**DIRECTIVE:**
Put every line of the records below into a numbered list, skipping any blank lines and leaving out the pictures.

**PROVIDED MATERIAL:**
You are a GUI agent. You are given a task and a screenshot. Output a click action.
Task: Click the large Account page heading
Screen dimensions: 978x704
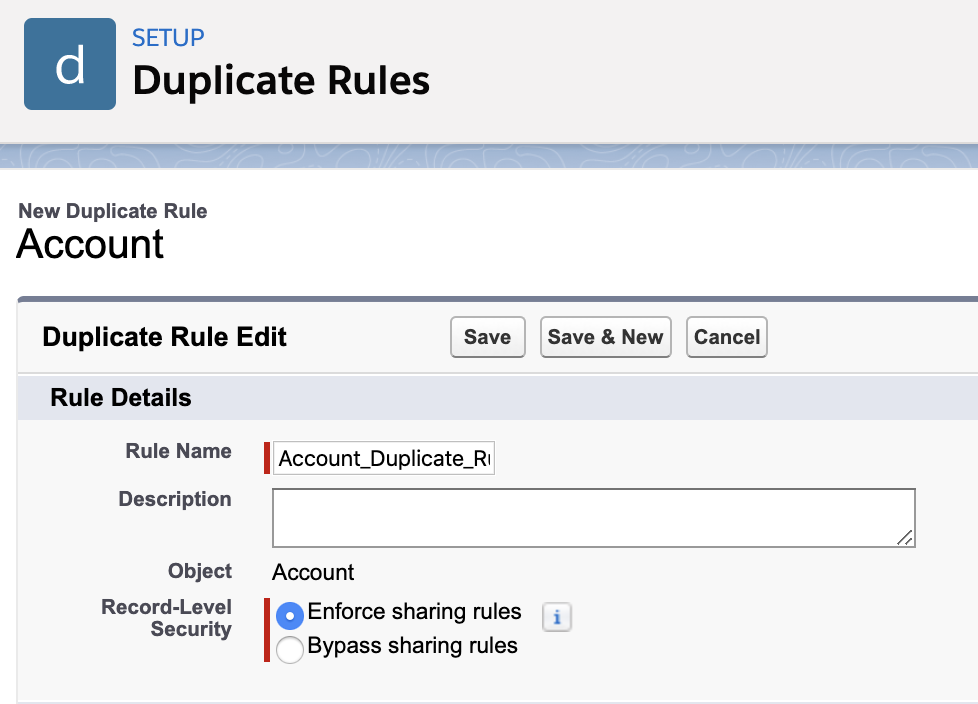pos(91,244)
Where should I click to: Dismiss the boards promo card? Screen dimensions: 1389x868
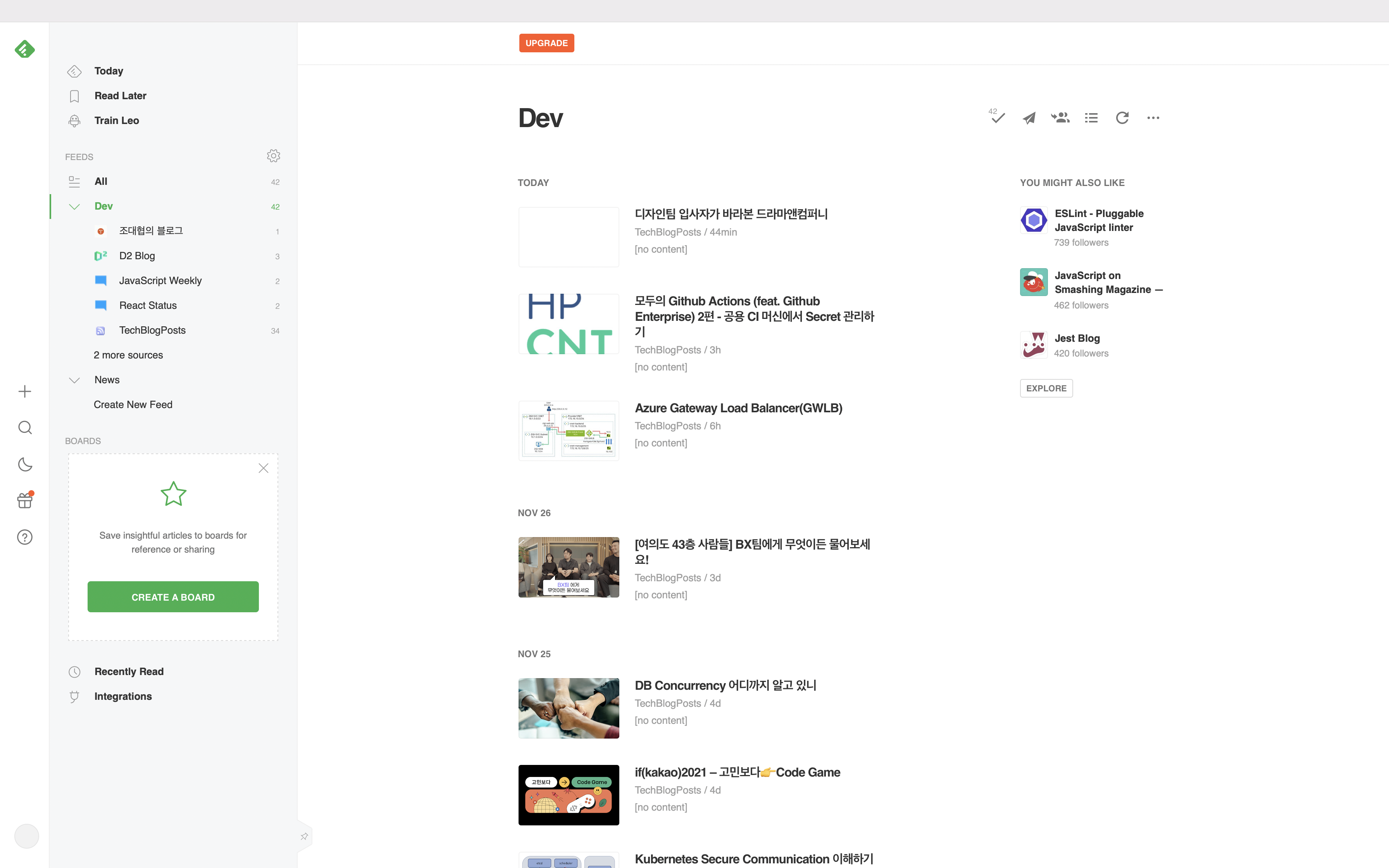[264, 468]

**EXERCISE RESULT:**
1. You are a GUI agent. You are given a task and a screenshot. Output a click action.
2. Task: Click the large Account page heading
3. Screen dimensions: 978x704
4. pos(91,244)
5. Where should I click to: Dismiss the boards promo card? Screen dimensions: 1389x868
6. [264, 468]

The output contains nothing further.